Hello, I have been diagnosed a year, I started tysabri treatment last month, jst before xmas. Now I am Unsre whether I want to carry on, I never got the chance to give any other treatment a try. I know it sounds stupid. Anyone else stopped tysabri for other treatments then gone back?
I’m not on Tysabri so can’t comment on that, but I would say that your neuro must have had a good reason for starting you on it so please be very cautious about opting out. The standard first line DMDs reduce relapse rates by approximately 30% on average. Tysabri reduces relapse rates by more than 70% on average (I’ve heard that it is as much as 81% in practice). The standard first line DMDs help with progression, but nowhere near as well as Tysabri (sorry, can’t remember the stats, but I think it is in excess of 50%). The eligibility criteria for getting on Tysabri are that you have either just been diagnosed with aggressive / highly active RRMS or that the standard DMDs are not stopping relapses and you have active lesions. So it seems to me that going from the most effective DMD to a less effective DMD is a bit of a backward and potentially risky step, but we are all different and we have to balance our own needs and preferences so you should do what you think is right for you.

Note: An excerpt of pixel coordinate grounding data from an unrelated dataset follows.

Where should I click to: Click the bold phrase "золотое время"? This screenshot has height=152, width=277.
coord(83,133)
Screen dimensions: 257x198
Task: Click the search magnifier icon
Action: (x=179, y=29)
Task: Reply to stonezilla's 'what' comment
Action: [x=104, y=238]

Have you discussed it with your MS nurse?
Karen x
I have, she has booked me in with my neuro. No-one has ever told me what my MS is actually doing so to speak, only yes its happening. I had 4 relapses in a year. I am so confused. One of my reason is I have horrendous veins, so every four weeks having the prospect of the vein hunt is horrid. They are not hard to find they simply don’t seem to exist (Obviously they do)
I’m not on Tysabri either and I am sure some Tysabri users will be along soon to help you out but I endorse what Rizzo wrote and would also add that I think that in some cases if you go off Tysabri or onto another drug it can actually worsen your MS. It is called Immune Reconstitution Inflammatory Syndrome or IRIS.
http://archneur.jamanetwork.com/article.aspx?articleid=802334
It doesn’t happen to everybody who stops Tysabri but when it does occur it tends to be in those who have been on it for a shorter time. I would definitely be discussing your options and concerns thoroughly with your MS Nurse and with your neuro. For what it’s worth, you are on one of the most effective DMDs available.
Best of luck,
B
I started Tysabri just before Christmas and can totally relate to the “non existent” veins. I was initially on copaxone which didn’t work for me and Karen is right Tysabri is definitely a lot more effective and successful compared to injections. As far as the veins go all I think is if it stops relapses and helps slow progression of the disease significantly it’s worth it. Think carefully I had to go through a horrible relapse before I was able to get Tysabri so you must be eligible for it x
my veins are hard to find too.
doctors have used veins in the back of my hands, where they are prominent
good luck
carole x
Tysabri is top for reducing relapse rate.
Also, stopping Tysabri can cause some people to relapse, but not always the case and its definitely not IRIS as that is only if you have PML which is extremely rare.
Ooops! Thanks for the correction
Think I had better stay out of Tysabri conversations…
B
Lol no there is somewhere that suggests it does, but its not the case. Just done the research myself as I was scared I might get IRIS if I stopped treatment. Thankfully its not so… it can cause some pretty crappy relapses for some I think with the withdrawal, but laods stop / change treatment with no major issues. A few have moved over to Gilenya lately.
hi msmummy I’m also on tysabrI, and have been for 3 years now. I started on rebIf but it was totally inaffective and I was quickly offered TysabrI and I haven’t relapsed since. TysabrI isn’t a dmd and works differently, and up to press there aren’t any treatments out there as effective against highly active ms.which is what you must have to be on TysabrI in the first place. your consultant will determine how active your ms is by the number of relapses someone may have in a specific amount of time. for me the benefits outweighed the risk of pml, which is very rare can I just say, I personally would not go back to using dms,because they simply wouldn’t be any near as effective.
I am sorry that you are having such a worrying time. I wonder whether it is time for you to talk to the MS nurse about your concerns and arrange for a consultation with the nurse or the neurologist to sit down and have a proper talk about how they have assessed what your MS is doing and why they think Tysabri is the best option for keeping you well and what you can expect from the treatment? It is so important to feel that you are part of the team, and that Tysabri is not something you are having ‘done’ to you. Please do not for a moment think you are being stupid about this. It is an imporant matter and it is not something we as patients are experts in. Sometimes we need to grab the expert and make him or her sit down and explain what’s going on here. This is perfectly normal and you should not feel at all awkward about it…
Alison
x
I know it all seems like such a mine field, well it is really, but Rizzo has given you great advice.
Good luck for the future.
Hazel
Hi , I dont think it sounds stupid. I’ve just had my 33rd tysabri a week ago so I understand your fears. You must discuss any worries with the nurses they will listen. Also remember that the doctors will always advise what they think is best for you. Ive not relapsed since starting and like you haven’t tried any other ms drugs. Hope.